Factors such as prompt pay discounts work against small physician practices. Absolute cash outlay or accounts receivable can climb into the millions if 20 or 30 patients in a practice are on rituximab (Rituxan) or cetuximab (Erbitux).

“Physicians must buy large quantities of chemotherapy, but smaller physician groups don’t have that kind of cash or bank strength, and so that cuts into their margin,” Dr. Burris said.

With doubly insured patients, such as those who have primary coverage under Medicare and backup coverage with Medicaid, each physician in Tennessee Oncology contributes $500 a month for chemotherapy care. “We come out with $20,000 a month for the group for taking care of patients, and that is only going to get worse as drug prices go up,” he said.

A less appealing solution would be to send some types of patients to hospitals for treatment, eg, those who are receiving combination therapy or who are covered through Medicare and Medicaid.

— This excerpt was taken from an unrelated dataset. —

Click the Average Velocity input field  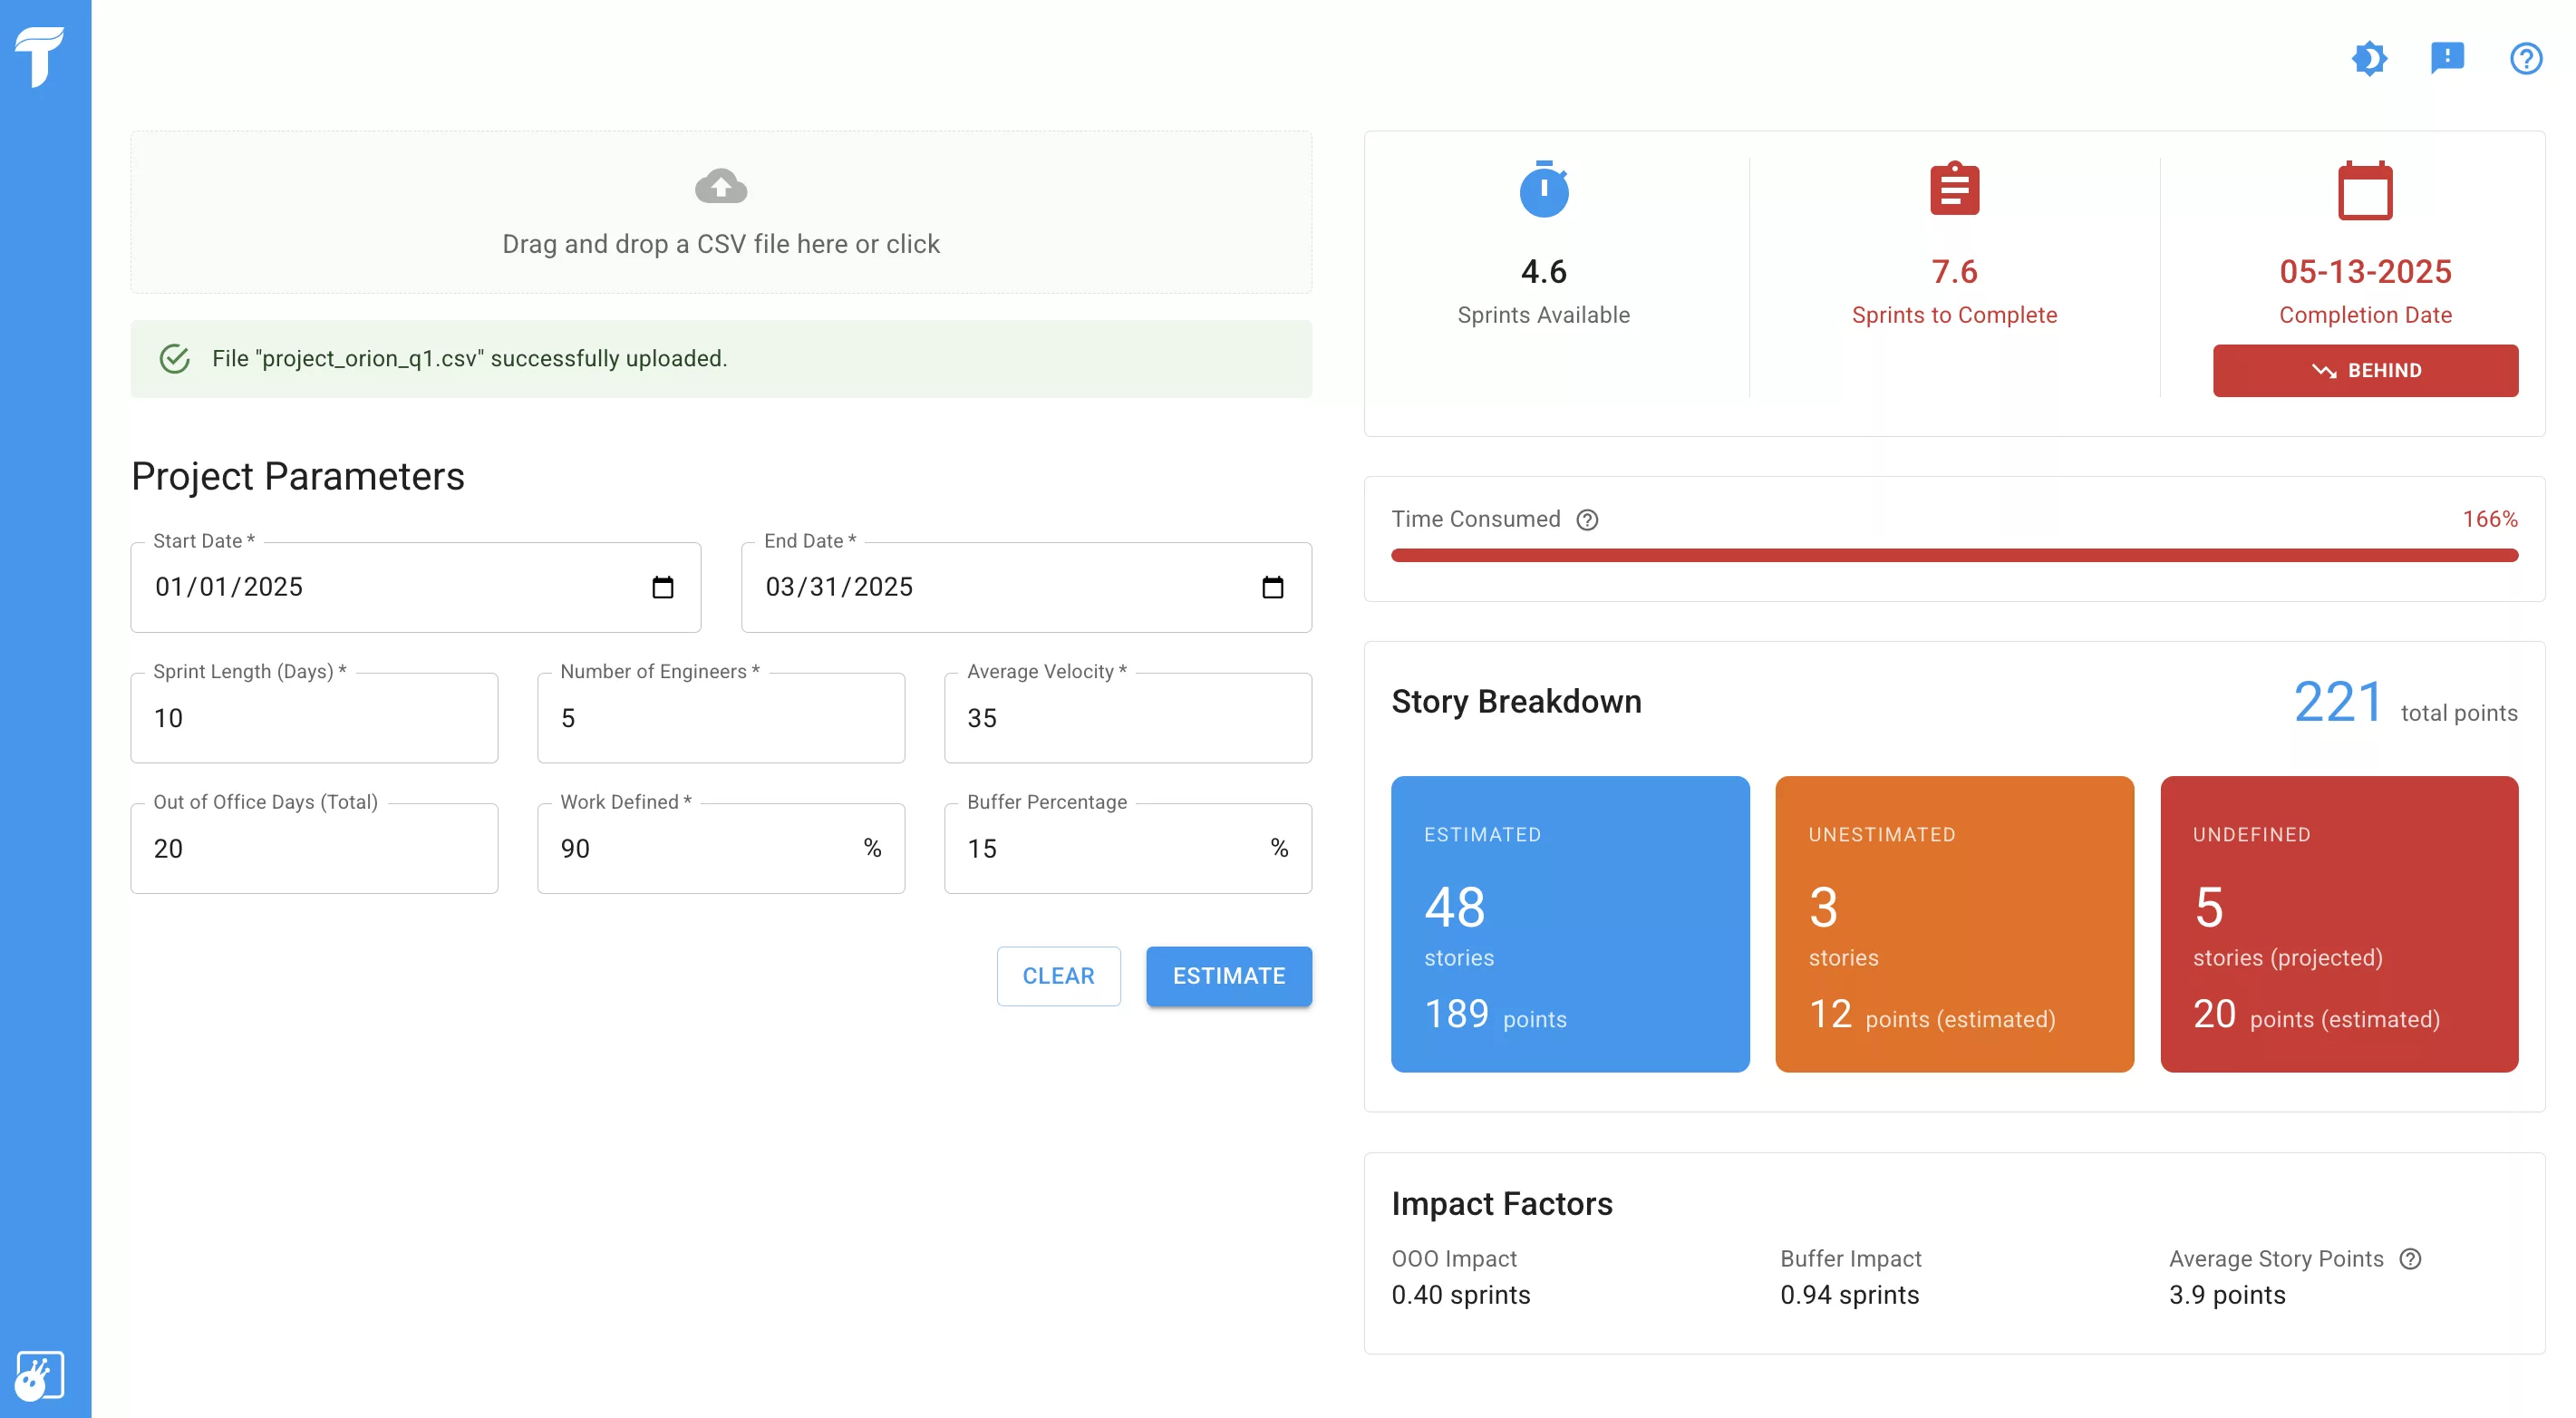point(1127,718)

“This is not convenient for the patients, and it loses some of the physician-patient, nurse-patient continuity, but hospitals are under a different reimbursement system so ironically they won’t actually lose money on treatment,” Dr. Burris said.

Private oncology groups also may work directly with a specialty pharmacy. Tennessee Oncology entered into a joint venture with a local specialty pharmacy that delivers chemotherapy agents to patients in their homes or to physicians’ offices. The pharmacy also provides full-time secretarial support to process claims.

“Putting it all together, from the precertification through the dispensing, takes hours to days because of the paperwork and time spent on the phone. It’s not like you know Medicare is going to pay for the IV administration of paclitaxel. Even under Part B, patients have almost 100 plan choices. We have to work through that process because for every patient, it’s a completely different story,” he said.